## Loading Pub/Sub Lite to Spark

In [1]:
from pyspark.sql import SparkSession
from pyspark.sql.types import StringType, StructType, StructField, IntegerType, LongType, FloatType, DateType
from pyspark.sql.functions import from_json, col
import pyspark.sql.functions as f

import base64

In [2]:
project_number = 1072423212419
location = "europe-central2"
lite_subscription_id = "bda-reddit-sub-lite"

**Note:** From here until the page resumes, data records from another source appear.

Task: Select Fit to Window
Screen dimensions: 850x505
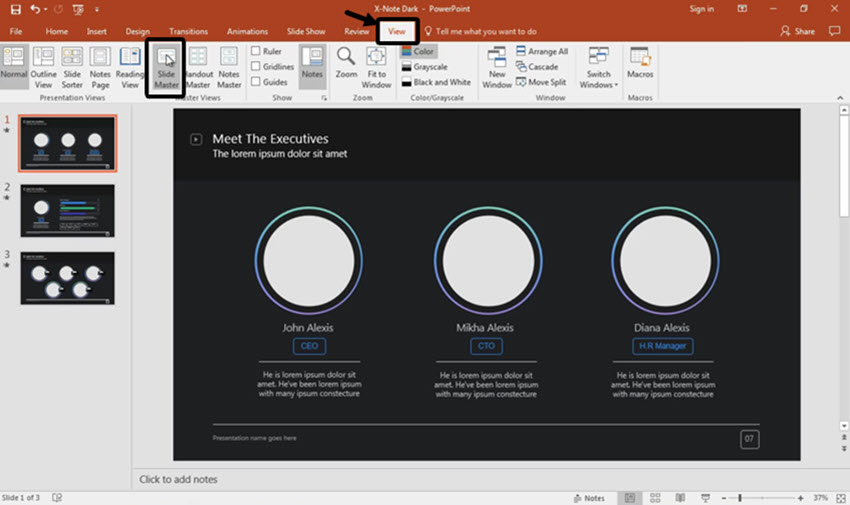Action: [x=376, y=68]
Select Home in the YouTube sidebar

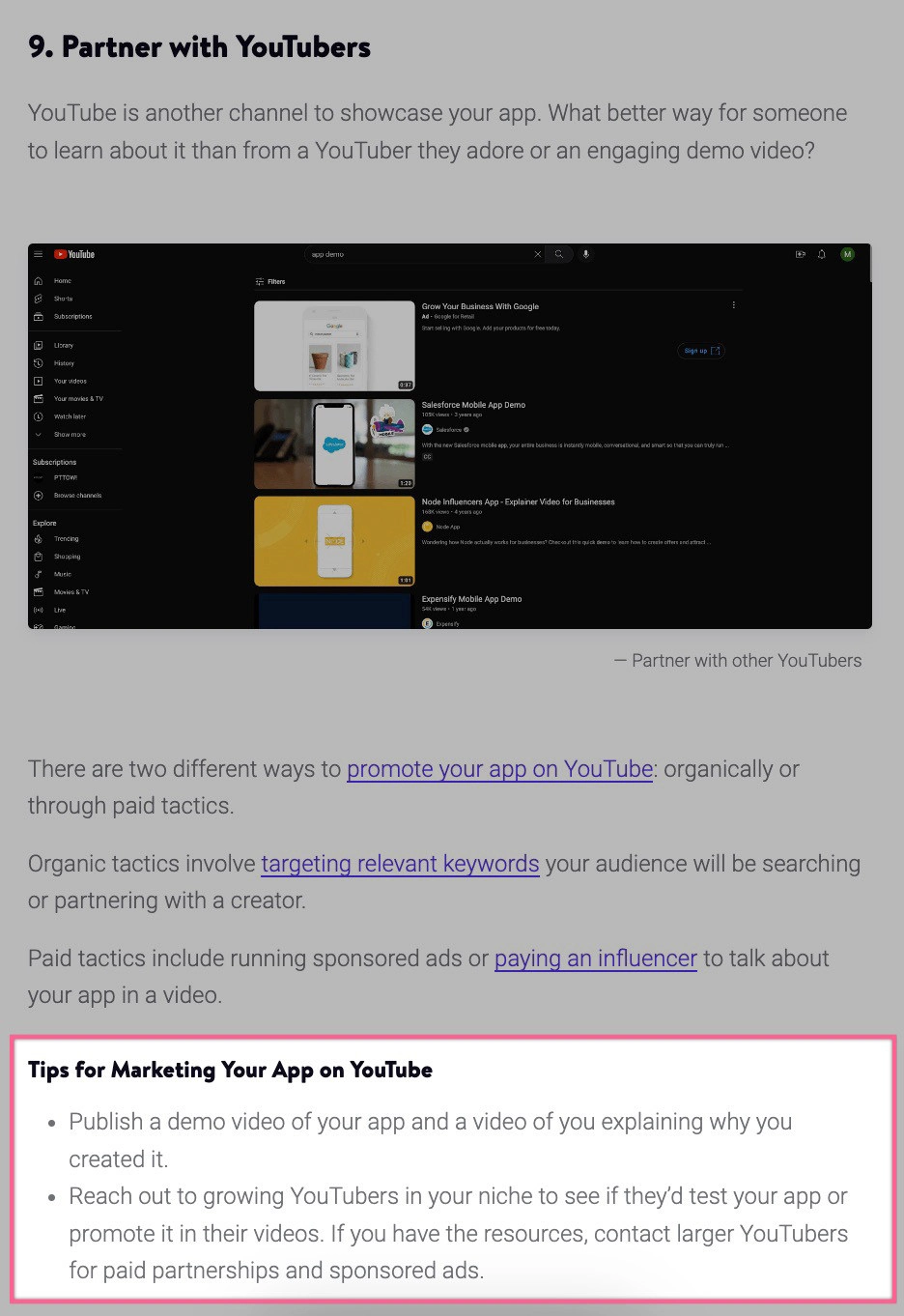coord(62,281)
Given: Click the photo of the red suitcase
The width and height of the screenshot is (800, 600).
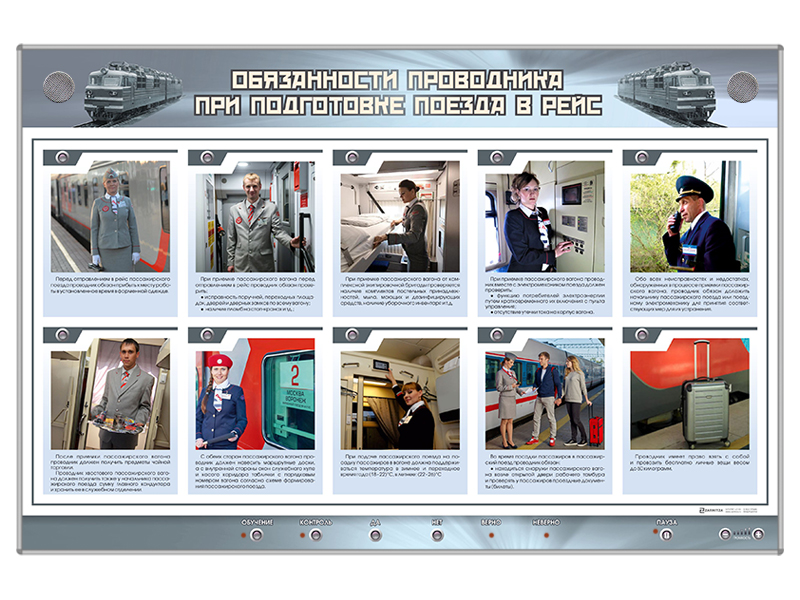Looking at the screenshot, I should pos(689,393).
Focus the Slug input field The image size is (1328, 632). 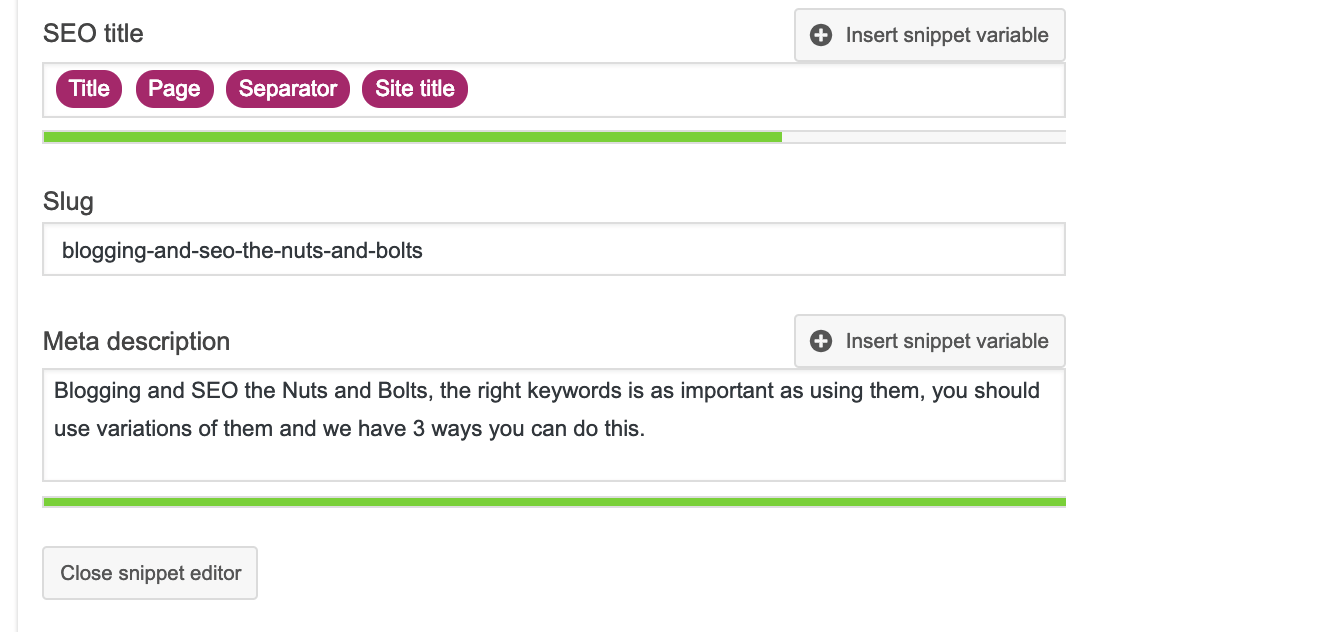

key_file = open("/home/bda_crypto_busters/repos/BigDataAnalytics/2_data_preprocessing/crypto/stream/crypto-busting-375023-6722d6967eca.json", "rb")
key = base64.b64encode(key_file.read())
key = key.decode("utf-8")

In [3]:
spark = (
    SparkSession
    .builder
    .config("spark.jars", "/home/bda_crypto_busters/repos/BigDataAnalytics/2_data_preprocessing/crypto/stream/pubsublite-spark-sql-streaming-LATEST-with-dependencies.jar")
    .config("spark.dynamicAllocation.enabled", "false")
    .appName("Read Pub/Sub Lite Stream")
    .master("yarn")
    .getOrCreate()
)

In [4]:
spark.sql("add jar gs://spark-lib/pubsublite/pubsublite-spark-sql-streaming-LATEST-with-dependencies.jar")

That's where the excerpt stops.